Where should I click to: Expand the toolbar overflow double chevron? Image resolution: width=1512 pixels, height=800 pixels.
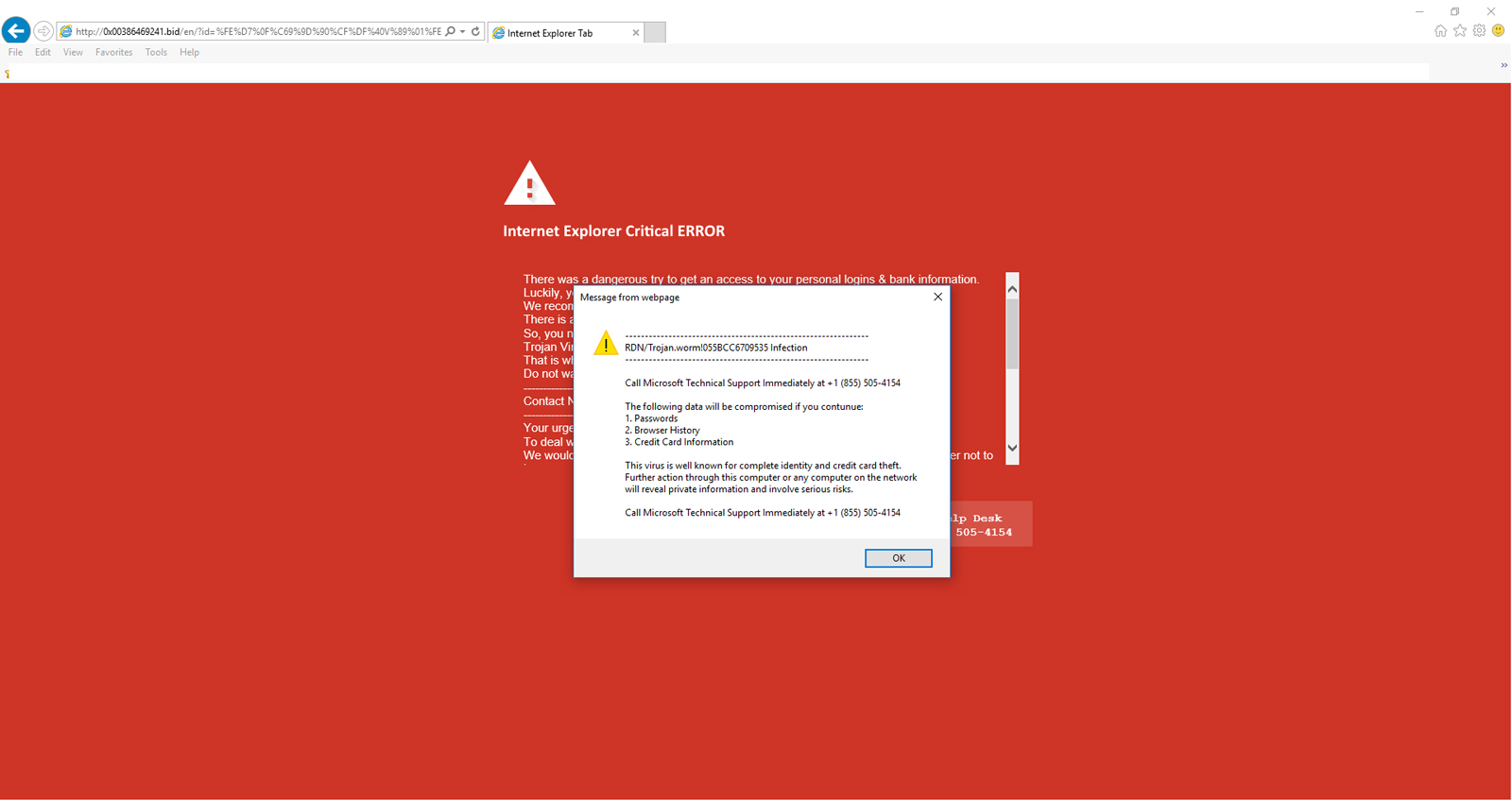click(x=1503, y=65)

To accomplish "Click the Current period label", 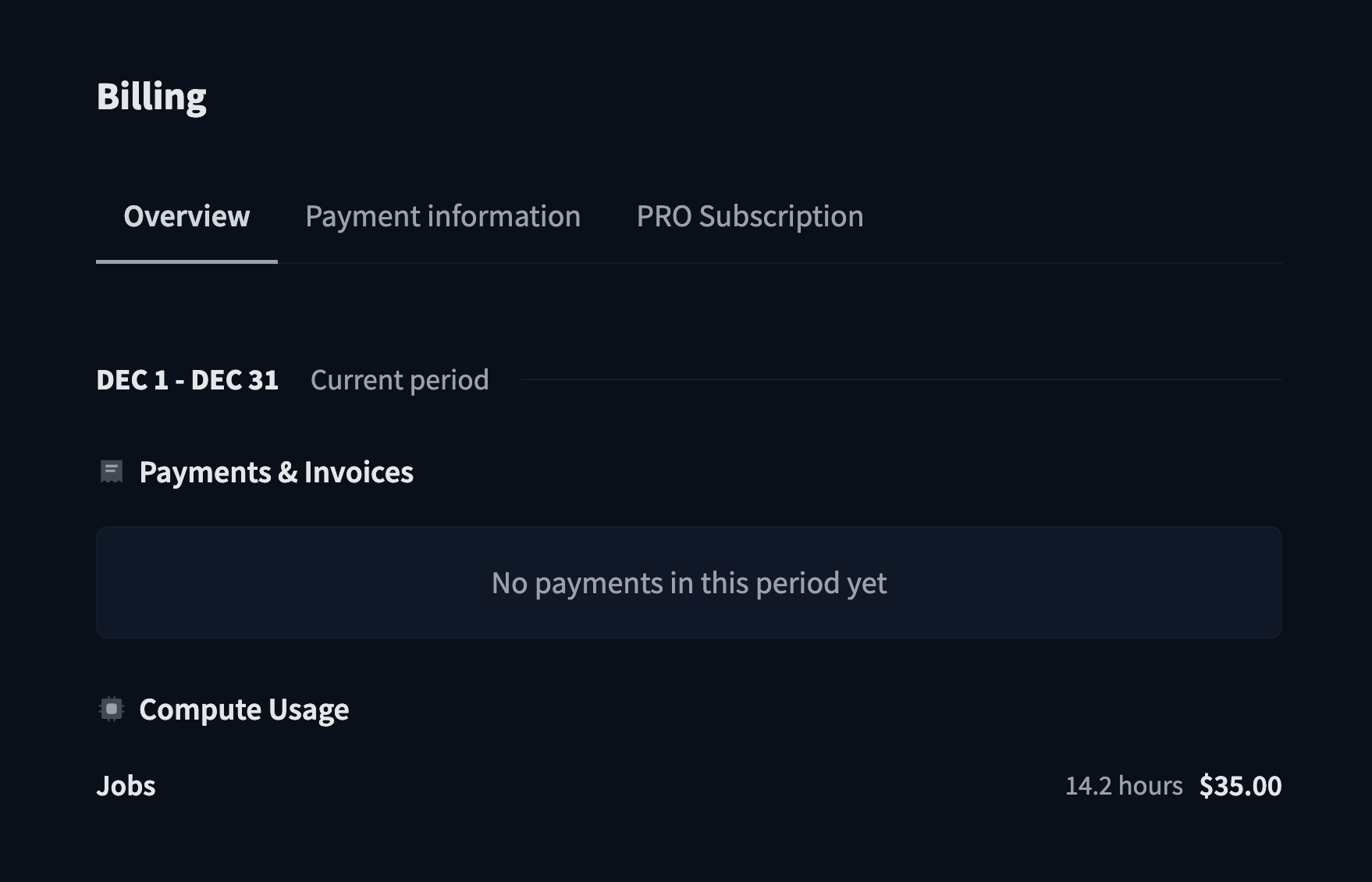I will (x=400, y=380).
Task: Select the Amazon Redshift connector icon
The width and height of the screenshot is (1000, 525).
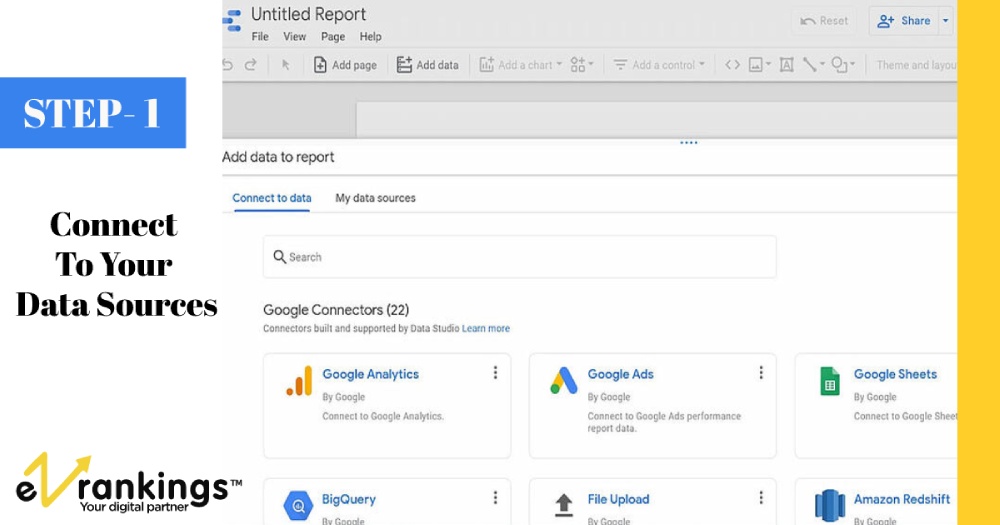Action: pyautogui.click(x=830, y=503)
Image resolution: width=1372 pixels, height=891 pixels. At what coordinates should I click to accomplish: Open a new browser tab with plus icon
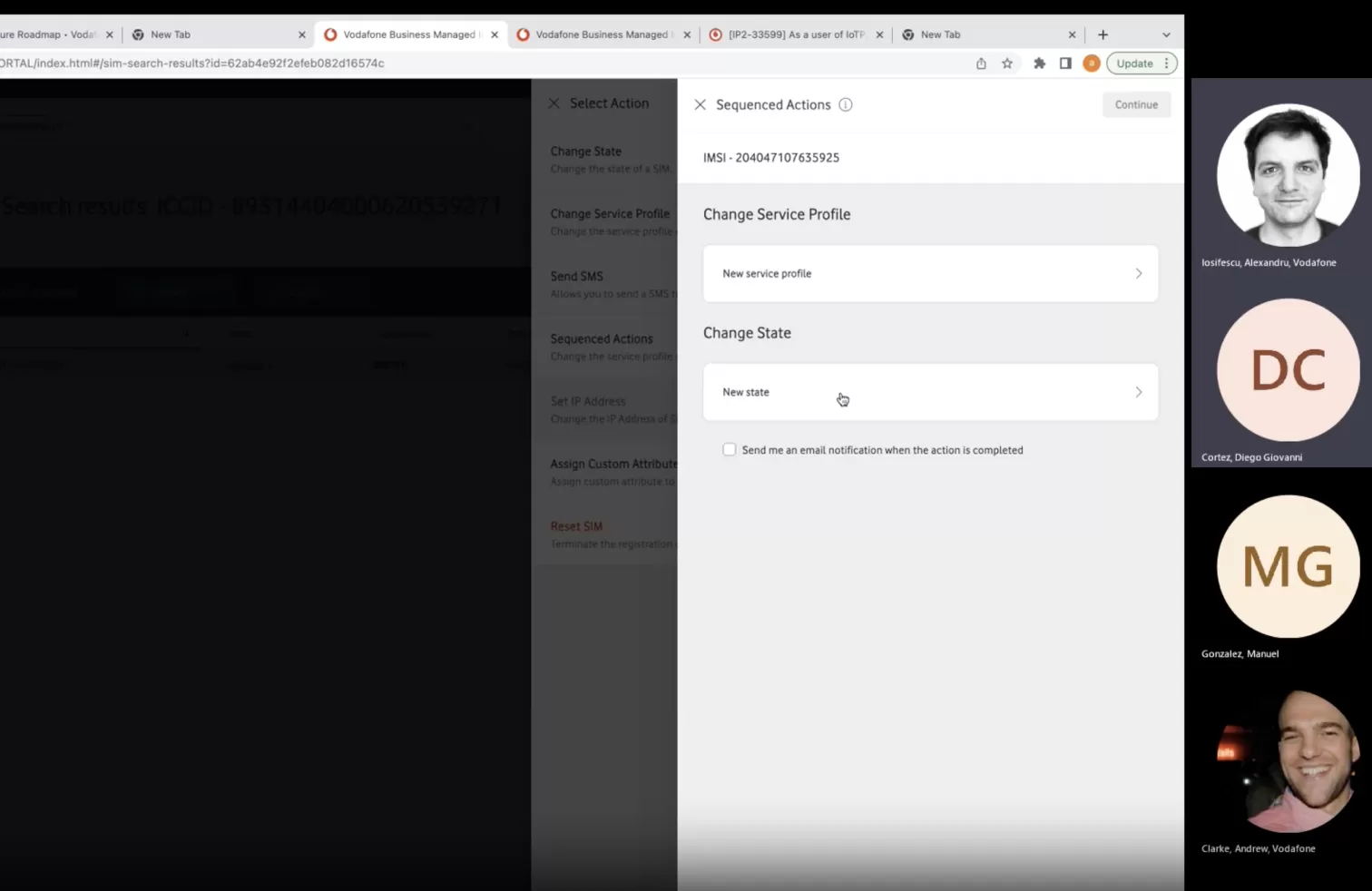point(1102,34)
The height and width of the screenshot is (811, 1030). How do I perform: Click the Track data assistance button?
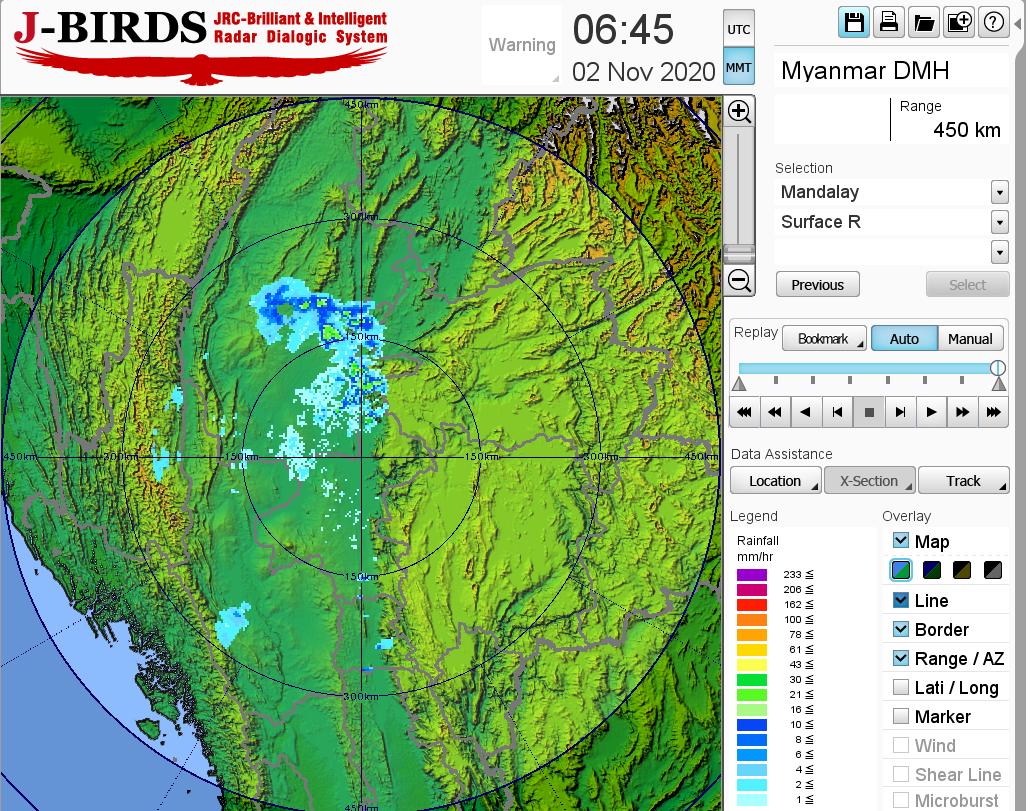pyautogui.click(x=963, y=481)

****************

REQUIREMENTS
Rewrite everything from the line containing "The height and" down through the end of the items as a JSON list of strings, one string per line, with blank lines left out. Leave the pictures out of the answer.

REPLY TO THE TASK
[
  "The height and width of the screenshot is (811, 1030). How do I perform: Click the Track data assistance button?",
  "pyautogui.click(x=963, y=481)"
]